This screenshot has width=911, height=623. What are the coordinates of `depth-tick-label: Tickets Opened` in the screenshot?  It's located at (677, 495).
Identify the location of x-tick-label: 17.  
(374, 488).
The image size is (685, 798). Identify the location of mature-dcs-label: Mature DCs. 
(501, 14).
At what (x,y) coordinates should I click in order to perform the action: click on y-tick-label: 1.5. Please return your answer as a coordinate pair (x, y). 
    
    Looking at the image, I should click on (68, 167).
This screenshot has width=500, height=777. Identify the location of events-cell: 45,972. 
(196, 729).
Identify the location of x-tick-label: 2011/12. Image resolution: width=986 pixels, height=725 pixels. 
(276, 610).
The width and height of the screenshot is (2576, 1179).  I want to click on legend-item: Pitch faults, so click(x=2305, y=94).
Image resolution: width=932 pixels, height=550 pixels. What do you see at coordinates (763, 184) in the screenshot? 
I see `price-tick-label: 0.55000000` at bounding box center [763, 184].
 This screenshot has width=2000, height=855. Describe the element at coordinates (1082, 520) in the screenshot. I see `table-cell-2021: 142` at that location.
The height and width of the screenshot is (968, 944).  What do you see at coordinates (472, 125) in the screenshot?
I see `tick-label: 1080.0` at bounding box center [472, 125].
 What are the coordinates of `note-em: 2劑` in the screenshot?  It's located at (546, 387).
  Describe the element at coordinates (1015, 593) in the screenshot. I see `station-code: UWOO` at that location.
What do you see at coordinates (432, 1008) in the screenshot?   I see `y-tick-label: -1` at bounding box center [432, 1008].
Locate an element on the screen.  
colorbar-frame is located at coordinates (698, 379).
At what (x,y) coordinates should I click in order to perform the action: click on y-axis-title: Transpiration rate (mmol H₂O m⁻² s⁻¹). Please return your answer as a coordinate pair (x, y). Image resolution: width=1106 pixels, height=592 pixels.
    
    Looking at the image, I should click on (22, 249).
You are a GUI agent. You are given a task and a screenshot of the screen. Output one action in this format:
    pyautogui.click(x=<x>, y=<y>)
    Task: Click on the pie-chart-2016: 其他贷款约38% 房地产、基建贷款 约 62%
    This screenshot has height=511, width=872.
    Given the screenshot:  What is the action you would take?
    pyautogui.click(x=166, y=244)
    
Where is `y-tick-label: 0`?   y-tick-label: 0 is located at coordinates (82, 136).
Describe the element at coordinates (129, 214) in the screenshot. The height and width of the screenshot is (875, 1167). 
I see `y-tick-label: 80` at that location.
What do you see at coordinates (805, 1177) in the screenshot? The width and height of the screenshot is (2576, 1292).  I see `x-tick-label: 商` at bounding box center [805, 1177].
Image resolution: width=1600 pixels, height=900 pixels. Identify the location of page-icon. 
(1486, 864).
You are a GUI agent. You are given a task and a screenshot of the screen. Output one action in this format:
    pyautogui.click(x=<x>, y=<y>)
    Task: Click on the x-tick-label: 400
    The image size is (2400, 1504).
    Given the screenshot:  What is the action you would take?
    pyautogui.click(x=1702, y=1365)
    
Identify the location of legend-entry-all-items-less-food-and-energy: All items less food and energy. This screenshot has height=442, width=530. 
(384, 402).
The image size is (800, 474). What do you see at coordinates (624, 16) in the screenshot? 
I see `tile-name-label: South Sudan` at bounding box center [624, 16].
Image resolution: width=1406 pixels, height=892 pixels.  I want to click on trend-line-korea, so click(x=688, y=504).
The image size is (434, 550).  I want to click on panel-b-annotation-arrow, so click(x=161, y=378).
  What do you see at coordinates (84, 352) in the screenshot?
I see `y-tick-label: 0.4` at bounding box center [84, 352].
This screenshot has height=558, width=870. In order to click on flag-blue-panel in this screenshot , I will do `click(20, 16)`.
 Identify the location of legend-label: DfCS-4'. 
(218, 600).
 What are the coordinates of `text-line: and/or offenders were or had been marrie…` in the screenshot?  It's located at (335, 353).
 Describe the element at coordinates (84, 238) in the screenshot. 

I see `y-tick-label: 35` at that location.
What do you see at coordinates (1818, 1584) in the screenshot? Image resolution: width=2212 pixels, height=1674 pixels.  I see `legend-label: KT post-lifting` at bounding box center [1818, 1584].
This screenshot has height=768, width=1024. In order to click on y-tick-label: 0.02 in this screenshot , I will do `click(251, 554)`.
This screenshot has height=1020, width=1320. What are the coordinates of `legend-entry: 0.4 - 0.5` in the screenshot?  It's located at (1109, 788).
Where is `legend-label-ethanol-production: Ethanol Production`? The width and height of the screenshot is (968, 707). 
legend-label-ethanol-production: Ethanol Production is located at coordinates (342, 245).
★ ★ ★ ★ ★ ★ ★
*WORK ORDER*
Could you repeat the data from the line with "What do you see at coordinates (84, 352)" up to and including the line with "This screenshot has height=558, width=870.", swapping "flag-blue-panel" for "blue-flag-panel" and leaving everything else unchanged?

*WRITTEN SOLUTION*
  What do you see at coordinates (84, 352) in the screenshot?
I see `y-tick-label: 0.4` at bounding box center [84, 352].
This screenshot has height=558, width=870. In order to click on blue-flag-panel in this screenshot , I will do `click(20, 16)`.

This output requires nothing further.